Work to do - Copy out the lines below, swapping "Friday" for "Monday" and leaving everything else unchanged.

Element and text location data -

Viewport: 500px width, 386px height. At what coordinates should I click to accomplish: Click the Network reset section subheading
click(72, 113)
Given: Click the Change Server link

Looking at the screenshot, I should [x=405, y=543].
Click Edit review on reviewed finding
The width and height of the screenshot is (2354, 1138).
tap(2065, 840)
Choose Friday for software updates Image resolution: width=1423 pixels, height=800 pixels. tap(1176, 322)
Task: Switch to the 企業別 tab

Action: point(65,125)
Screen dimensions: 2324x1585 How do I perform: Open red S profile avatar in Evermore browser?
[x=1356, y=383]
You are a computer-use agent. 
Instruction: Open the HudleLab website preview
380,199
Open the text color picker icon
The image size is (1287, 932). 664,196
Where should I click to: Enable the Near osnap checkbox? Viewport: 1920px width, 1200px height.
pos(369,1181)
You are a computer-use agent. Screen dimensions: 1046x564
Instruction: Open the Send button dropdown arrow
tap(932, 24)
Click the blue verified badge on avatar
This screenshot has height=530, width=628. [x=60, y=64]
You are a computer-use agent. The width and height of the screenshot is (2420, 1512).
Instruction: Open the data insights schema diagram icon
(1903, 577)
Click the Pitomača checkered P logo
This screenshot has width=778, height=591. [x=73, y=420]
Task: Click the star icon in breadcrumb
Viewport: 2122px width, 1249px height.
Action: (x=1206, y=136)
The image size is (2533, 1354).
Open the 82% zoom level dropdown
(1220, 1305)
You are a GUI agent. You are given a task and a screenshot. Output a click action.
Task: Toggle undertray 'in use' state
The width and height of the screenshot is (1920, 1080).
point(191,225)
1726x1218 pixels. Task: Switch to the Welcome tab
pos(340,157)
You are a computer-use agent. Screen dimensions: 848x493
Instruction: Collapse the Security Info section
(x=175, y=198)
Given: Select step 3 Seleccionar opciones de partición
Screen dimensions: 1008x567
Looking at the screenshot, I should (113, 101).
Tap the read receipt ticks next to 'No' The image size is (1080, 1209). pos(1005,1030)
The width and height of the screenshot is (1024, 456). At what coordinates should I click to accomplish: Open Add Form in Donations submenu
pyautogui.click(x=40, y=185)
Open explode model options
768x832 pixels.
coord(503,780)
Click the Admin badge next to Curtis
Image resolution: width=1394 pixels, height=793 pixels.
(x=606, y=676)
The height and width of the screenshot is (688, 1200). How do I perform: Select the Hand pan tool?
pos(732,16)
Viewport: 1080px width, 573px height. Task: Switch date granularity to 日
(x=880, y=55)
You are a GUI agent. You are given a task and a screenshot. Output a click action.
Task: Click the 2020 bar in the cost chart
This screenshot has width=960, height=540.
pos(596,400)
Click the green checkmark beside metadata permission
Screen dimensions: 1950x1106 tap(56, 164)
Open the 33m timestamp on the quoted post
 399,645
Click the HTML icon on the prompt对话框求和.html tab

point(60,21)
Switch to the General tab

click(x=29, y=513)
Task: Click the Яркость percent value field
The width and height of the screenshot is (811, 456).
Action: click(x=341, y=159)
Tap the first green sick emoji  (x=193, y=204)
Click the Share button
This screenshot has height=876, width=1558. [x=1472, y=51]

Solution for this exercise -
Viewport: 500px width, 386px height. At what coordinates should I click to accomplish: Click the Network reset section subheading
click(72, 113)
Given: Click the Change Server link

Looking at the screenshot, I should [x=405, y=543].
Click Edit review on reviewed finding
The width and height of the screenshot is (2354, 1138).
tap(2065, 840)
Choose Monday for software updates Image resolution: width=1423 pixels, height=800 pixels. tap(1176, 322)
Task: Switch to the 企業別 tab

Action: point(65,125)
Screen dimensions: 2324x1585 How do I perform: Open red S profile avatar in Evermore browser?
[x=1356, y=383]
You are a computer-use agent. 
Instruction: Open the HudleLab website preview
380,199
Open the text color picker icon
The image size is (1287, 932). 664,196
Where should I click to: Enable the Near osnap checkbox? Viewport: 1920px width, 1200px height.
pos(369,1181)
You are a computer-use agent. Screen dimensions: 1046x564
Instruction: Open the Send button dropdown arrow
tap(932, 24)
Click the blue verified badge on avatar
This screenshot has height=530, width=628. [x=60, y=64]
You are a computer-use agent. The width and height of the screenshot is (2420, 1512).
Instruction: Open the data insights schema diagram icon
(1903, 577)
Click the Pitomača checkered P logo
This screenshot has width=778, height=591. [x=73, y=420]
Task: Click the star icon in breadcrumb
Viewport: 2122px width, 1249px height.
Action: (x=1206, y=136)
The image size is (2533, 1354).
Open the 82% zoom level dropdown
(1220, 1305)
You are a GUI agent. You are given a task and a screenshot. Output a click action.
Task: Toggle undertray 'in use' state
The width and height of the screenshot is (1920, 1080).
point(191,225)
1726x1218 pixels. Task: Switch to the Welcome tab
pos(340,157)
You are a computer-use agent. Screen dimensions: 848x493
Instruction: Collapse the Security Info section
(x=175, y=198)
Given: Select step 3 Seleccionar opciones de partición
Screen dimensions: 1008x567
Looking at the screenshot, I should (113, 101).
Tap the read receipt ticks next to 'No' The image size is (1080, 1209). pos(1005,1030)
The width and height of the screenshot is (1024, 456). At what coordinates should I click to accomplish: Open Add Form in Donations submenu
pyautogui.click(x=40, y=185)
Open explode model options
768x832 pixels.
coord(503,780)
Click the Admin badge next to Curtis
Image resolution: width=1394 pixels, height=793 pixels.
(x=606, y=676)
The height and width of the screenshot is (688, 1200). How do I perform: Select the Hand pan tool?
pos(732,16)
Viewport: 1080px width, 573px height. Task: Switch date granularity to 日
(x=880, y=55)
You are a GUI agent. You are given a task and a screenshot. Output a click action.
Task: Click the 2020 bar in the cost chart
This screenshot has width=960, height=540.
pos(596,400)
Click the green checkmark beside metadata permission
Screen dimensions: 1950x1106 tap(56, 164)
Open the 33m timestamp on the quoted post
 399,645
Click the HTML icon on the prompt对话框求和.html tab

point(60,21)
Switch to the General tab

click(x=29, y=513)
Task: Click the Яркость percent value field
The width and height of the screenshot is (811, 456).
Action: click(x=341, y=159)
Tap the first green sick emoji  (x=193, y=204)
Click the Share button
This screenshot has height=876, width=1558. [x=1472, y=51]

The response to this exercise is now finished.